> **EXERCISE DESCRIPTION**
From the line containing "You are a computer-use agent." through the last line of the data, both ends included, write out every line exactly; omit the pictures.

(Stored records)
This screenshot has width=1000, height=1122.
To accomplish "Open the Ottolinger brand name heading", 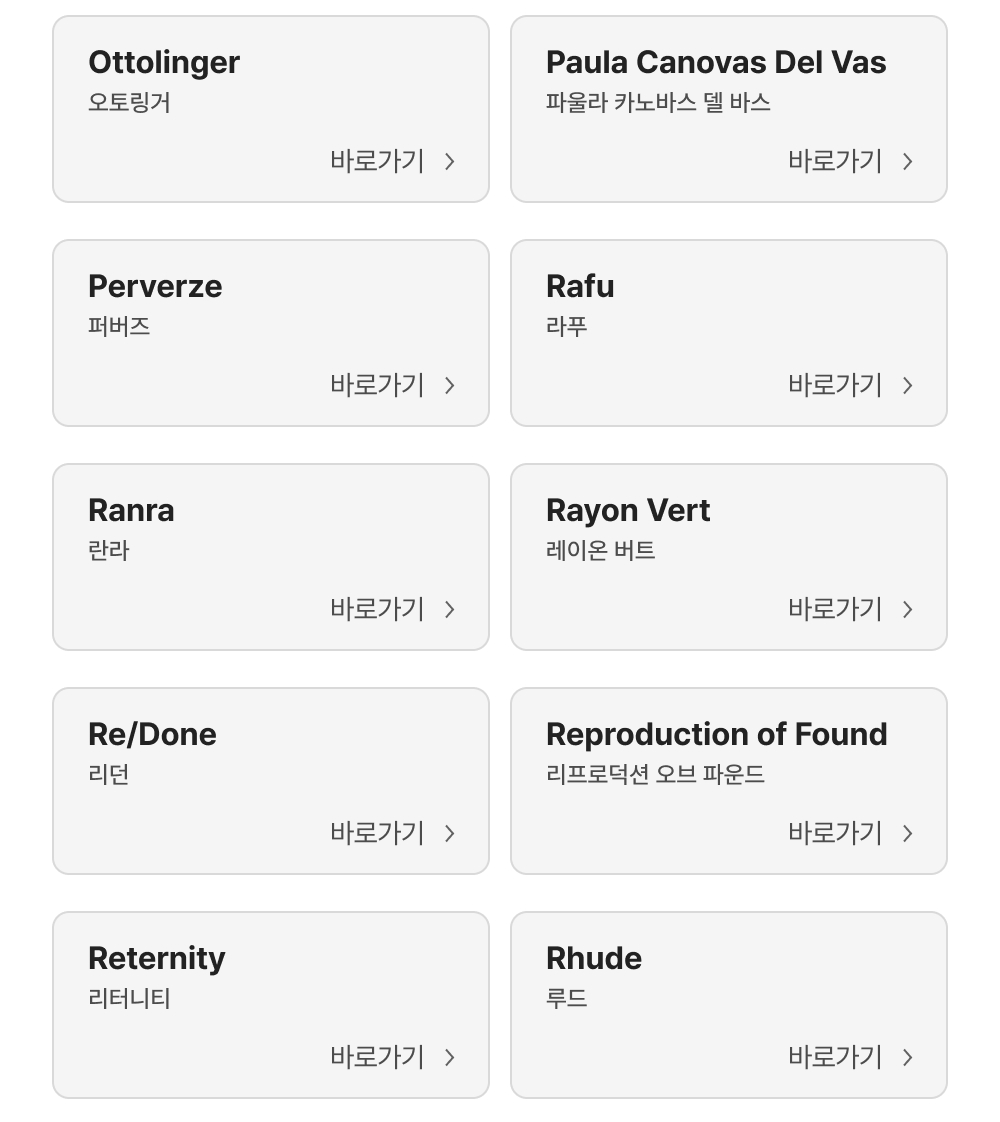I will [x=164, y=62].
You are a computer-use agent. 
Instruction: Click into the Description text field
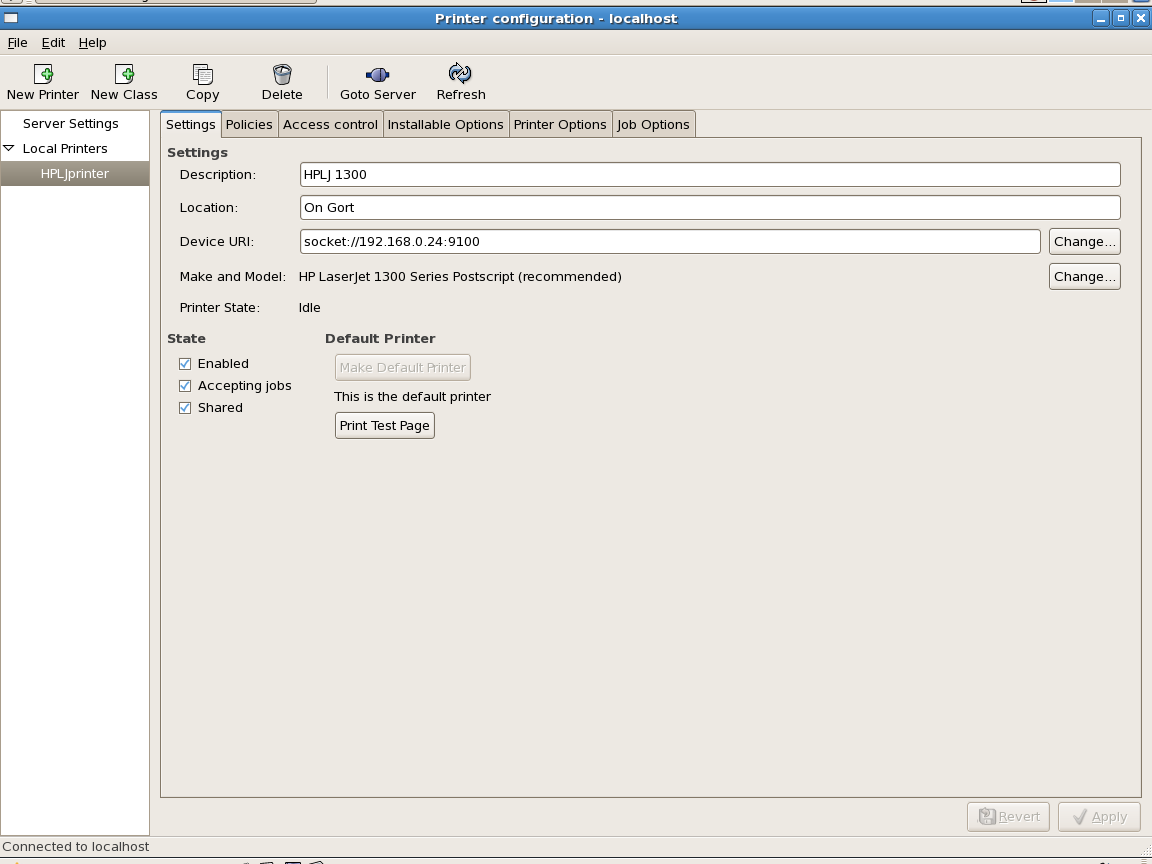click(x=709, y=175)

> **TASK RESULT**
You are a computer-use agent. 
Instruction: Click into the Description text field
click(x=709, y=175)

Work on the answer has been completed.